コンピューターの未来を左右するWindows 8のセンサー機能
そもそもWindows OSにおけるセンサー(感知器)機能は新しいものではない。既にWindows 7でサポートされているからだ。Windows Sensor and Locationプラットフォームで定義されたセンサーデバイスへの対応は、GPSに代表される位置情報に限らず、加速度センサーや温度センサーなど様々なデバイスをサポートすることが可能だった。もっとも、実際のデバイスが出そろうことがなかったため、現時点で有効活用される場面に出会うことは少ない(図10)。
Windows Vista時代のWindows SideShow機能を思い出してしまうが、Windows 8におけるセンサー機能は現実味を帯びてきそうだ。前節で述べたようにWindows 8はデスクトップ/ノート型コンピューター向けOSに限らず、タブレット型コンピューター上での動作を意識した設計になっている。そのため、タブレット型コンピューターが特定のセンサーを備えることで、OS側のセンサー機能が役立つ場面が増える可能性が高いからだ。
Windows 8の公式ブログである「Building Windows 8」の最新記事では、このセンサーが取り上げられた。タブレット型コンピューターの必須機能となりそうな、適応型光度センサーや自動的に画面の向きを回転させる傾斜計センサーを引き続きサポートし、タブレット型コンピューター上でのWindows 8有効性を高めたと述べている(図11~12)。

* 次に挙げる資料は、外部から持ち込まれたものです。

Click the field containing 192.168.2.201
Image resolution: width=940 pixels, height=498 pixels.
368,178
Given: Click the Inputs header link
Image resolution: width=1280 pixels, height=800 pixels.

このあたりは既存のデバイスやOSで実現された機能のため、目新しい話でもない。興味深いのは、各種センサーを組み合わせることで実現するアプリケーションの存在だ。公式ブログに掲載された動画では、タブレット型コンピューターに車のダッシュボードを描き出し、タブレットを傾けるとハンドルも傾くというものだ。もちろん同様の機能を実現しているiPad/Android用ゲームが存在するのは周知のとおりだが、ここで述べたいのは可能性の問題である(図13~14)。

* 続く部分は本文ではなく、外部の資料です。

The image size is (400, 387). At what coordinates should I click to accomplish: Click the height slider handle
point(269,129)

Microsoftとしては、ソフトウェアデベロッパーが開発しやすい環境をそろえることが重要であり、センサー機能を用いて新しいアイディアを生み出すのは開発者の仕事だ。しかし、肝心のハードウェアが出そろわなければ実現は難しい。もちろんセンサー部分はハードウェアが担うため、ハードウェアベンダーとの協力体制が重要だが、冒頭のWindows 7におけるセンサー機能の埋没や、前述のWindows SideShow機能のように開発途中版では話題に上がるものの、実際には対応するデバイスが出そろわずに終わってしまう可能性はないのだろうか。

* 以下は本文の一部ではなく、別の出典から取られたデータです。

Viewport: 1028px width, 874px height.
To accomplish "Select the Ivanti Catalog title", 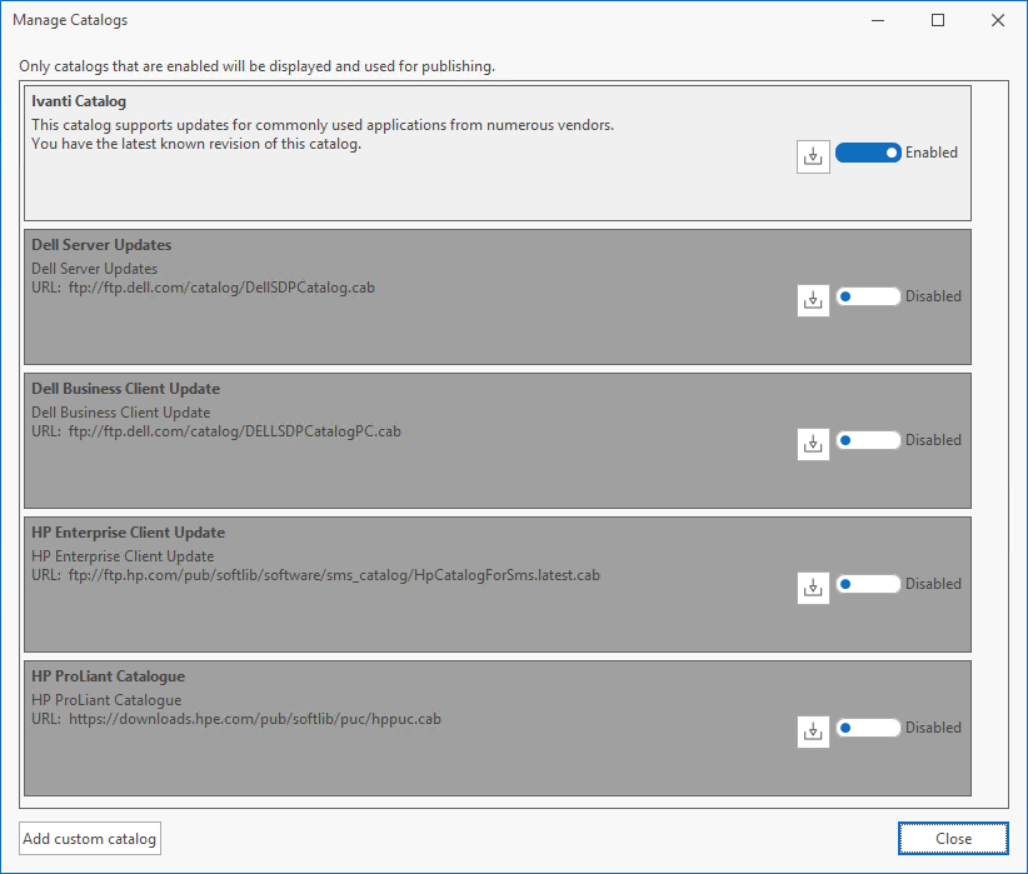I will [x=79, y=101].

長年Windows OSを見てきたが、同社が提示する新技術すべてが世の中に定着したわけではない。その一方で、タブレット型コンピューターと各センサー機能が生み出す可能性は、今後コンピューターのあり方に大きな影響を与えるはずだ。また同社はKinectという独自のセンサーデバイスを保有しており、既に同デバイスを内蔵したノート型コンピューターの開発に取り組んでいるという噂もある。それだけにWindows 8と対応するタブレット型コンピューターにおけるセンサー機能の拡充は、今後を占う試金石となるだろう。